Когда он ударяется головой о дерево, ему кажется, что он наткнулся на чью-то исполинскую руку. «Слышите? В мою голову вмонтирована дисковая пила. Ее шум может вконец извести меня. В голове — вечные заторы из досок. То ли в глубине, то ли где-то позади, не могу точно сказать… потом опять этот водопад, который отнимает последние силы. Ваш голос доходит до меня из глухой дали, словно пробиваясь сквозь стену. Разумеется, я понимаю, что вы идете рядом. Но впечатление таково, что это «рядом» очень далеко от меня. Ведь я слышу вас. Вы мнете ногами снег так же, как и я. Вы тащите меня за собой. Вы заставляете идти за вами. Это принуждение, да… Юность, в сущности, вообще не знает боли», — добавил он погодя. Мы оказались между церковью и деревней. Временами не было видно ни той ни другой, так как по долине ползла огромная гряда тумана. «Юность почти беспечальна. Ни подавленности. Ни безнадеги. Но всё это неверно, что я сказал. В юности всё намного хуже, она еще более подавлена. Безнадежна. Измучена болью. На самом деле юность недосягаема. Никому в нее ходу нет. В истинную юность. В истинное детство. Никому не вступить в него. Разве не так? Мне почистить пальто? Как вы думаете? — спросил он. — Мне кажется, вы говорите очень тихо. Мы забрели на заболоченный участок, да будет вам известно. Летом мы бы уже погибли. Но летняя смерть, засасывающая прорва, теперь заморожена». Мы подошли к стогу и сели на скамейку, на которой он крючился вчера. «От природы я, может, из тех, кому прилагают слово "идеальный"». Как только он передохнул, мы тем же путем отправились назад, но потом свернули, чтобы поскорее попасть в гостиницу. «Когда поднимемся ко мне, можете кое-что для себя выбрать. Что-нибудь. Какую-нибудь вещь. Я хотел бы сегодня сделать вам подарок. Дело в том, что вы не нападаете на меня. Все другие нападают».

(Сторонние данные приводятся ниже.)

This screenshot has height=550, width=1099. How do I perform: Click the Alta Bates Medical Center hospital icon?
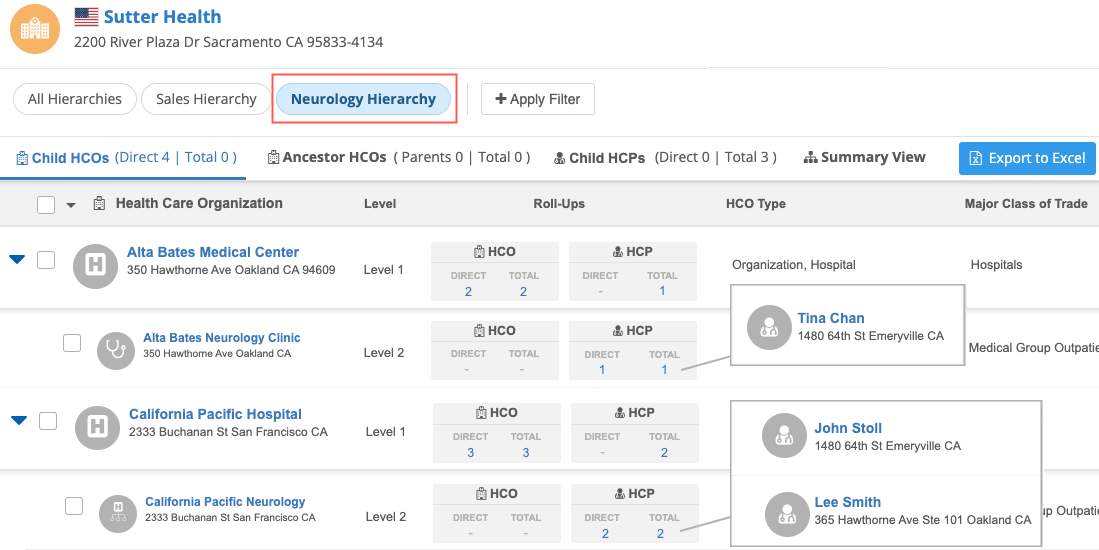click(97, 265)
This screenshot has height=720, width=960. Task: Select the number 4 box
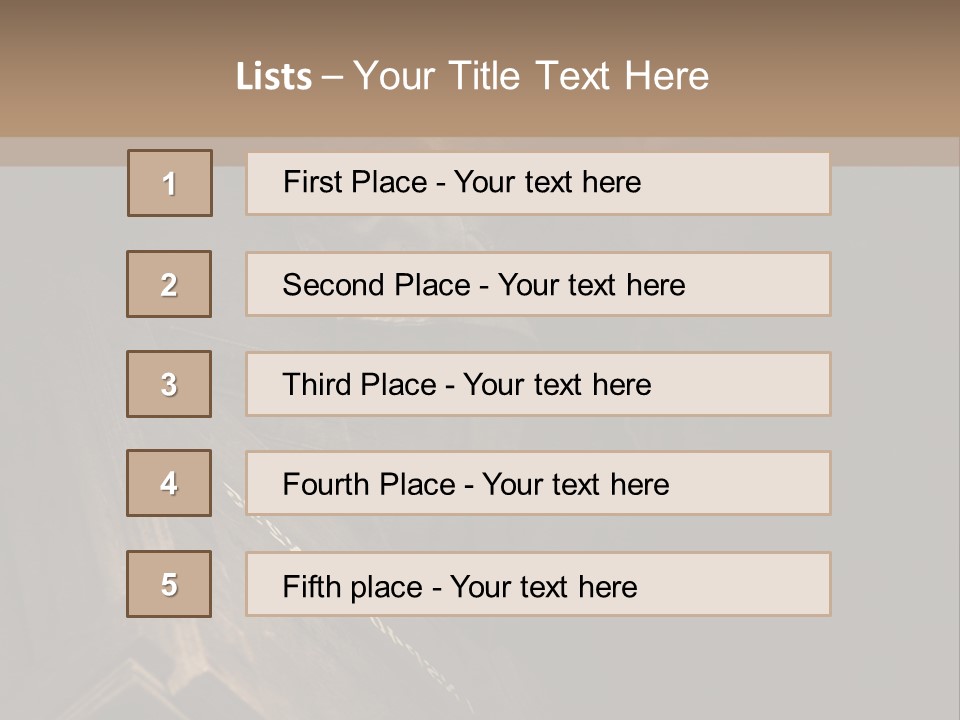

«Что говорят обо мне люди? — спросил он. — Что я идиот? Что они говорят?» Он хотел получить ответ. «Я действую на нервы, это так. Моя голова всегда раздражала их. К тому же сейчас, в этом болезненном состоянии, выпирают такие свойства, которые прежде стушевывались. Не пробиваясь к голове. И действительно, при такой болезни ничего уже не скрыть. Ничего. Смотрите, вот я, собственно, весь перед вами. Как есть. Ни больше ни меньше! В своих гамашах я более чем смешон людям. Еще и потому, что мою палку принимают за трость щеголя. Пропасть непроходимая». И спустя время: «С одной стороны, мне не хочется быть одному, с другой — все мне противны. Потому что противно всё. Это извне напирает на них и вторгается в меня — неприязнь и невозможность. Какая уж там коммуникация. Нет. Якшаться? Нет. С инженером? С живодером? С хозяйкой? Со священником? С кем-нибудь из них? Нет. Когда-то это было возможно. Теперь я очень далек от этого. Но, разумеется, всё еще не оставляю попыток. Чтобы не погибнуть. Или потому, что хочу погибнуть». Он завел было речь о естествоиспытателе, который в нем пропал. «Но я совершенно неспособен, глубоко неспособен». Неординарность многих определяется лишь какой-то изюминкой. «А я никто».